The long awaited hearing focusing on internet gambling in the House Financial Services Committee headed by Barney Frank (D-MA) took place last week. The hearing was only 90 minutes long and did feature witnesses that were in favor of US Regulation of Online Gambling (as opposed to ban), but several strong opponents of online gambling spoke up or provided testimony to cast a negative light on poker.
One of the strongest enemies of online poker is Spencer Bachus (R-AL), the Committee’s Ranking Member, who last year falsely relayed a study linking internet gambling and suicide. He said Online gamblers can gamble 24 hours a day, seven days a week from home. Children may play without sufficient age verification and they can bet with a credit card.

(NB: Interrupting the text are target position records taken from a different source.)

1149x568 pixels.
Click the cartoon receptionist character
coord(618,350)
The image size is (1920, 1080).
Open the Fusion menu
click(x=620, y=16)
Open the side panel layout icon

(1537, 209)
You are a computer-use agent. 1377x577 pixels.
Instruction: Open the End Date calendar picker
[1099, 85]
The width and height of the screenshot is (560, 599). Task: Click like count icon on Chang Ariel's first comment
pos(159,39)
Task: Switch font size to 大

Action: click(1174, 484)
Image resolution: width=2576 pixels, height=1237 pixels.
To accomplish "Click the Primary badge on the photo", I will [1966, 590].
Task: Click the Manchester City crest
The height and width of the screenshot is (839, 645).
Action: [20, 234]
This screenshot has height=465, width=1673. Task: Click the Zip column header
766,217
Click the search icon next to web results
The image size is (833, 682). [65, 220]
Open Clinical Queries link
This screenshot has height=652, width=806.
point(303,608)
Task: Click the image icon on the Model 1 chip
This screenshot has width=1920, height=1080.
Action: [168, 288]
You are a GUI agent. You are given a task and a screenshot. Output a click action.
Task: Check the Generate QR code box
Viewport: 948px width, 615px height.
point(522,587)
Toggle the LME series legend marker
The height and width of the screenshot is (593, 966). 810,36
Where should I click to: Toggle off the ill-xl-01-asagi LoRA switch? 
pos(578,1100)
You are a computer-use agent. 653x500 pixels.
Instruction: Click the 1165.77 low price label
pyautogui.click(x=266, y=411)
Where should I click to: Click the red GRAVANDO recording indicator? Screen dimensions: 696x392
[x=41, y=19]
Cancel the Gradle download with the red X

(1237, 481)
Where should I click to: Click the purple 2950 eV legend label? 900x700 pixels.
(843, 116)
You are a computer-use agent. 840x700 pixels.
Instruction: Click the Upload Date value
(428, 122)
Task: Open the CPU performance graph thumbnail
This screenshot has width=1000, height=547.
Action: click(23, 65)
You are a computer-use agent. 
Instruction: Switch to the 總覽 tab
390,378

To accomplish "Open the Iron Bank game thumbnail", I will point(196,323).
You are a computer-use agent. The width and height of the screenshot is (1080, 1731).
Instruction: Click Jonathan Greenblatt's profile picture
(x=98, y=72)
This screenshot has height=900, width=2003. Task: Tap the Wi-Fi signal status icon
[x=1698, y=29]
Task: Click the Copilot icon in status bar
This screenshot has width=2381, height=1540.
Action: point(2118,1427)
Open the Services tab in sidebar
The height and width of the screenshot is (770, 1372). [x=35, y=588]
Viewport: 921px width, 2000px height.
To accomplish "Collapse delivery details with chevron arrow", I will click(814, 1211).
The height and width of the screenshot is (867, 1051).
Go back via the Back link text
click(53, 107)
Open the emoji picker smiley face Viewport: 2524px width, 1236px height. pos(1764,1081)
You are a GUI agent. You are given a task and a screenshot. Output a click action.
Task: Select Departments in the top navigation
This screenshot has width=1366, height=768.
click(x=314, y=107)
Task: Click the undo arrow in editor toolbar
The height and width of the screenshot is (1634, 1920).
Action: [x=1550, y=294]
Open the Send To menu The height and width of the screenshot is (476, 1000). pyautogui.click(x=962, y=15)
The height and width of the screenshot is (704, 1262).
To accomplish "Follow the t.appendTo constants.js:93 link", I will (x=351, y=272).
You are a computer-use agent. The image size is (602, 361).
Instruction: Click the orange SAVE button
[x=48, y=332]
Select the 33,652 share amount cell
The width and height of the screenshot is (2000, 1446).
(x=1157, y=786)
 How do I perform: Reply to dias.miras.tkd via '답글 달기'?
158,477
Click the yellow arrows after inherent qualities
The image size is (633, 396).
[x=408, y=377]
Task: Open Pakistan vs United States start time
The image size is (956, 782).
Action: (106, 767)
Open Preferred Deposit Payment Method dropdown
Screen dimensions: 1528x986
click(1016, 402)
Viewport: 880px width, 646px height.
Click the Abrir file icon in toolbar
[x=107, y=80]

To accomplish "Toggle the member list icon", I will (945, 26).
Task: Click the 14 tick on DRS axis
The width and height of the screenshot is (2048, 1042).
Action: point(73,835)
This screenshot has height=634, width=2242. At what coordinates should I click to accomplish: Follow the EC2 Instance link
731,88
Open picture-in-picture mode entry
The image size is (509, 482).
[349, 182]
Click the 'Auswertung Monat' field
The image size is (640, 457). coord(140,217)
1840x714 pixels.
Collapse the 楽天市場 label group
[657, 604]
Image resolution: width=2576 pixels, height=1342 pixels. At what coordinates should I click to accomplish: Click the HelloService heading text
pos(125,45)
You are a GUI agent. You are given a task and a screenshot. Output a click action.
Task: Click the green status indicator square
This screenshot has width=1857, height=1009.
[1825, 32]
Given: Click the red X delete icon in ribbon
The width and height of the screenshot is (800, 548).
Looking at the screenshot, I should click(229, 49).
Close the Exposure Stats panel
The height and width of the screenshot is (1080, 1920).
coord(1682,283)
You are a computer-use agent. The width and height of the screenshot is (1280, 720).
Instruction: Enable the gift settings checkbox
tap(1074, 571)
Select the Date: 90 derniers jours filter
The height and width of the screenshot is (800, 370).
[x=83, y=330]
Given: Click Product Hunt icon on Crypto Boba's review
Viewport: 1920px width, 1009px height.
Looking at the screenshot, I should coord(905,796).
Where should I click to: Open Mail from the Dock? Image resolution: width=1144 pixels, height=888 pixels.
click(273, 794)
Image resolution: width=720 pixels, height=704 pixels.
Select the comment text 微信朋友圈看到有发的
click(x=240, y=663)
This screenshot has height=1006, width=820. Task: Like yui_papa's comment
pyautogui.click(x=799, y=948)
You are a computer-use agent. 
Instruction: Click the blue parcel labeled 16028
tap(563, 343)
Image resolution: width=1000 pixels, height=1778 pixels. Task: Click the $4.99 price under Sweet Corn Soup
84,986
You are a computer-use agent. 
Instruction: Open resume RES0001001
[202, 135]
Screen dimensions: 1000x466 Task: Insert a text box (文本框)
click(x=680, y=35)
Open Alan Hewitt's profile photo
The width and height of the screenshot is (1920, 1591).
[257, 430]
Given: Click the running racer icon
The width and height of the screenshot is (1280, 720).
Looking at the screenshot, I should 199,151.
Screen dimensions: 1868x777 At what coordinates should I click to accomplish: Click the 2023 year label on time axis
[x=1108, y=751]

This undercut’s a player’s perception of cash. Young people are particularly at risk because if you put a computer in a bedroom or a dorm room, it’s a temptation that they may fall prey to. He also stated that UIGEA should have been implemented and finalized two years ago. He also said, “If Congress repeals the law, online casinos will proliferate. In the next five years, I feel that if [we] are successful in creating a federal right to gamble on the internet, we will create a generation of millions of Americans who from their youth will be addicted to internet gambling and, therefore, life-long problem gamblers.” Barney Frank labeled Bachus’ comments “hyperbole” and “based on no factual basis whatsoever.”
The Tribal Chairman for the Morongo Band of Mission Indians, who has been lobbying to have the tribe offer internet gambling in California, came to the hearing against online gambling because it hurts Indian Tribe casino business and was upset Tribes were not consulted about the UIGEA extension.
A letter was released at the hearing, from Shawn Henry, assistant director for the FBI’s cyber division, that stated “Technology exists to manipulate online poker games in that it would only take two or three players working in unison to defeat the other players who are not part of the team. The online poker vendors could detect this activity and put in place safeguards to discourage cheating, although it is unclear what the incentive would be for the vendor.”
The good news is overall the hearing seemed a positive for the online poker industry and the chances for regulation. Chairman Frank opened up the proceedings with the most logical opinion from a freedom-loving American, “I continue to believe it’s a mistake for the Congress of the United States to tell adults what to do with their own money on a voluntary basis. Some adults will spend their money unwisely, but it’s not the business of the Federal Government to prevent them from doing it.”